Recensione: “L’effet de Serge”

effet de serge

L’Effet de Serge di Philippe Quesne è uno spettacolo decisamente curioso.

L’artista francese, per la prima volta a Milano, ha portato sul palco del Teatro dell’Arte, il 27 e il 28 marzo, L’Effet de Serge, spettacolo nato nel 2007.
Philipe Quesne è un nome diventato ormai famoso a livello internazionale. Il suo lavoro teatrale comincia nel 2003 quando fonda la compagnia Vivarium Studio, dopo dieci anni trascorsi come progettista di allestimenti scenografici per teatri, opera, gallerie d’arte e musei. La sua formazione di artista visivo gli permette di rompere gli schemi tradizionali e osare sia a livello visivo che narrativo, riuscendo a creare mondi paralleli in delicatissimo equilibrio tra realtà e finzione.
Così è anche per L’Effet de Serge.

Il pubblico del Teatro dell’Arte si è trovato di fronte a qualcosa di diverso, a una piccola perla di teatro sperimentale internazionale.
L’atmosfera cui rimanda è squisitamente francese, così come il protagonista in scena, Gaetan Vourc’h, che impersona un tipo mite ma stralunato, introverso e bizzarro, dalla fisicità particolare e dal volto triste. Lo spettacolo è stato volutamente costruito sopra la figura di quest’attore che riesce, grazie alla sua naturalezza, a mantenere sempre costante l’attenzione dello spettatore.

La scena è semplice, tutto si svolge all’interno di una casa in cui Serge dichiara di essersi trasferito da poco. Si vedono un grande tavolo pieno di oggetti, una televisione, uno stereo, una moquette, luci al neon e una grande finestra sul giardino.
Serge ha una particolarità: ama creare brevissimi spettacoli per i suoi amici che invita ogni domenica alle 18 precise per assistere all’evento.

Gli effetti che Serge crea sono semplici esperimenti tecnologici – una macchinina elettrica pirotecnica, un laser sul muro, i fari di un’automobile a ritmo di musica – che come un fulmine, illuminano, per un brevissimo tempo, la routine della vita.

Come l’ambiente in cui vive, così la vita stessa di Serge, risulta ordinaria, addirittura banale, se non fosse per quei pochissimi minuti di straordinarietà domenicale che rompono la noia e la quotidianità del tempo. Quei brevi spettacoli realizzati in casa diventano la sua salvezza e la sua ragione di vita.

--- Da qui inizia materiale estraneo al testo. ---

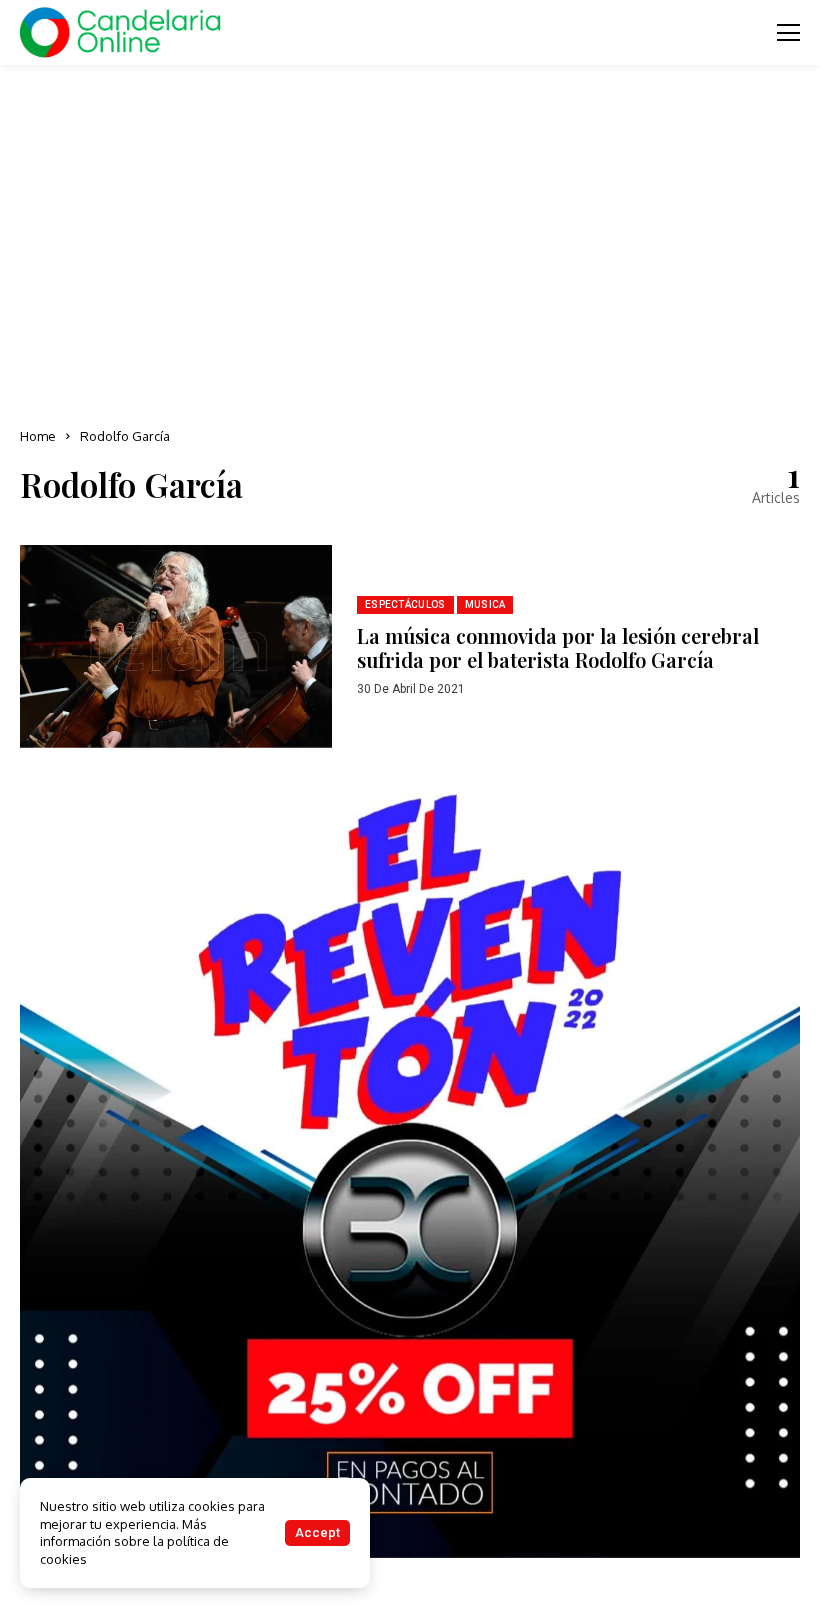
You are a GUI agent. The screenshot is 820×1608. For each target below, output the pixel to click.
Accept (317, 1532)
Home (38, 436)
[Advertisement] (410, 240)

La sensazione percepita guardando lo spettacolo è quella di spiare nell’intimità di qualcuno; l’ambiente diventa a poco a poco stranamente familiare e Serge comincia incredibilmente ad assomigliare ad un vicino di casa, ad un amico che non si vede da tanto tempo, ad una persona conosciuta per caso, ad un vecchio compagno di scuola…creando così nello spettatore disparati sentimenti di affezione, curiosità, dubbi, paradossi.
Dunque cos’è L’Effet de Serge?
È uno spettacolo sul tempo: mette in scena un tempo reale, dove ogni azione, per quanto banale, ha il suo giusto spazio.
È uno spettacolo sulla condizione dello spettatore, del critico, degli attori, delle messe in scena, del fare spettacolo. È una riflessione che si interroga se tutto ciò che viene creato ha una propria valenza artistica oppure no.
L’Effet de Serge è uno di quegli spettacoli che continuano a tornare in mente anche a distanza di giorni perché non risponde a nessun dubbio o quesito, perché è talmente semplice da nascondere la complessità, perché è terribilmente vero (eppure finto) e per questo spiazzante.